Cazadores en la nieve

 

Vista del río Támesis en 1814 por G. Thompsom / Museum of London

 

Aquel año de 1816 se conoció como “el año sin verano”, y en él nace Charlotte Brontë, Napoleón es desterrado a la isla de Elba y Gioachino Rossini presenta El barbero de Sevilla. Las cosechas fueron un fracaso en toda Europa y los precios subieron tanto que los productos de primera necesidad quedaron fuera del alcance de los más pobres. El descontento popular, los saqueos, las protestas y la violencia se esparcieron por Europa hasta el año siguiente. Cualquiera diría que estamos asistiendo a las noticias del siglo XXI.

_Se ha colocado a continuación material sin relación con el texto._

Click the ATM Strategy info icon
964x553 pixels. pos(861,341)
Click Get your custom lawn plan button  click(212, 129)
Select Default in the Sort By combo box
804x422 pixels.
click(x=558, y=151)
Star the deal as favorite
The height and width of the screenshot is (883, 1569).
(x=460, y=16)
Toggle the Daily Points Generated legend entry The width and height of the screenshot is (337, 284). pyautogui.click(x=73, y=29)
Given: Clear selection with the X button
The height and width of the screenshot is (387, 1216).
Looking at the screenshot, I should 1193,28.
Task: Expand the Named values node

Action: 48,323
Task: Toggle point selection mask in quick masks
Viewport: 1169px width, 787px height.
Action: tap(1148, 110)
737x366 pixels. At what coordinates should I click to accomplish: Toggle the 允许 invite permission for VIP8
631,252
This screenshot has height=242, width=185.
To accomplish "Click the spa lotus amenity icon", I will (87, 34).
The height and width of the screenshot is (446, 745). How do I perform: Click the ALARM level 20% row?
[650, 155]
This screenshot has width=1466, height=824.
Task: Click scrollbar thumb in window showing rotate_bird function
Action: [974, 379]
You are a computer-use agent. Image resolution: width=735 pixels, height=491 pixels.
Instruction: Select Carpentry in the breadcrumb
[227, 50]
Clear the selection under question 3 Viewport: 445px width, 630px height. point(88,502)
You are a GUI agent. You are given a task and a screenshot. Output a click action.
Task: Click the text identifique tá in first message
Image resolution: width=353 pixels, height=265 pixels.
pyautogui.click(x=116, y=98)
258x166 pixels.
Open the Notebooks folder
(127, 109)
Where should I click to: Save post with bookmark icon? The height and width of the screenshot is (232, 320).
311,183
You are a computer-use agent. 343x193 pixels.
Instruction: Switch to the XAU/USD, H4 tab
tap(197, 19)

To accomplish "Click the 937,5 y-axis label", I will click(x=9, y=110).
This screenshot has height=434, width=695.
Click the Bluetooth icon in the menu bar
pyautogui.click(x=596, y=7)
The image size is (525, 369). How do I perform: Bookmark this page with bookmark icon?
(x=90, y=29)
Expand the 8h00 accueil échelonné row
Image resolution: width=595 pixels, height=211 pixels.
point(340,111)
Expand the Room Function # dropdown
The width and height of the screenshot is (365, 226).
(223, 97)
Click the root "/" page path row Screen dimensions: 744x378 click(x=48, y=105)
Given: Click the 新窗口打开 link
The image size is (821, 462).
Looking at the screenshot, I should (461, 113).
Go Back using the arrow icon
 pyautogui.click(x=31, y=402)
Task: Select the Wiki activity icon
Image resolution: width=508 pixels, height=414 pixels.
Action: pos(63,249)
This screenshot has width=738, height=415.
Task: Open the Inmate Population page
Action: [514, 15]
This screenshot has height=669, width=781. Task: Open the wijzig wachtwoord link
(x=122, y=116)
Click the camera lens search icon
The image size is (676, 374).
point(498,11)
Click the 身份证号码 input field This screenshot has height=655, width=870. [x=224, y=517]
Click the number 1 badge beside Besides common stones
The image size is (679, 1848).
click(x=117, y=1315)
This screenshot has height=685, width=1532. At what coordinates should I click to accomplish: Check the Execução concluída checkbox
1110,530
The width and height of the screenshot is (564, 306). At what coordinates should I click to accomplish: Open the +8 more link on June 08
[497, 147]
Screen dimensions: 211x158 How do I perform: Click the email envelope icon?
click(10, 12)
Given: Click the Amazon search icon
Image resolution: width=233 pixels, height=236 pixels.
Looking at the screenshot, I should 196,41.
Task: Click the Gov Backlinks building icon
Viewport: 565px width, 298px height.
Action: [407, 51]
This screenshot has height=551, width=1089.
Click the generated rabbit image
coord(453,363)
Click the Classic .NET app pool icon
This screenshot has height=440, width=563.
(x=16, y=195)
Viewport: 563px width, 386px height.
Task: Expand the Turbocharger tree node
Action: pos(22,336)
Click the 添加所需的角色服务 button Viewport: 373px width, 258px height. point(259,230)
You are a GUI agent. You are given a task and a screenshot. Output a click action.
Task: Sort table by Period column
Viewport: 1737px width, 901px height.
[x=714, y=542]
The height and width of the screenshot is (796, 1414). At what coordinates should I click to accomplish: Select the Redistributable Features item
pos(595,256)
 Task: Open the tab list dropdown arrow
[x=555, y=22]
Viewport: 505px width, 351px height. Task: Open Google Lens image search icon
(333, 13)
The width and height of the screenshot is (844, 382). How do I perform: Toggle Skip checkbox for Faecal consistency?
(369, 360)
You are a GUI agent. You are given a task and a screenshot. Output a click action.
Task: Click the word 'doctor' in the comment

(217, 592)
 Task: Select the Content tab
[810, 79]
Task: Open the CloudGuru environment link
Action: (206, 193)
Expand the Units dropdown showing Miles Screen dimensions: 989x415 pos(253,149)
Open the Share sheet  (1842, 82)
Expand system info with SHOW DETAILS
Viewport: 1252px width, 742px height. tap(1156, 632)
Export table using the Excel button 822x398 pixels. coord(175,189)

Nuevos estudios especulan con la posibilidad de que la Pequeña Edad de Hielo tuviera su origen en una época de calentamiento inusual, debido a un flujo de agua caliente mayor de lo habitual desde el sur hacia el Ártico. Esto provocaría el derretimiento de una gran cantidad de hielo y el colapso de las corrientes marinas. Fuera como fuese, tuvo una decisiva influencia en la biodiversidad de planeta. Numerosas especies animales se vieron obligadas a buscar aguas y tierras más meridionales, desplazadas por el empuje de los hielos. Y los árboles experimentaron una sensible reducción en su desarrollo, lo que se manifiesta en la estrechez de los anillos de crecimiento.

No viene mal conocer estas historias, a ver si somos capaces de extraer alguna lección, por ejemplo, cuán vulnerable es la especie humana.

 

(1) Trouet, V. (2021). Escrito en los árboles. Crítica, Barcelona.

(2) Fagan. B. (2008). La Pequeña Edad de Hielo. Gedisa, Barcelona.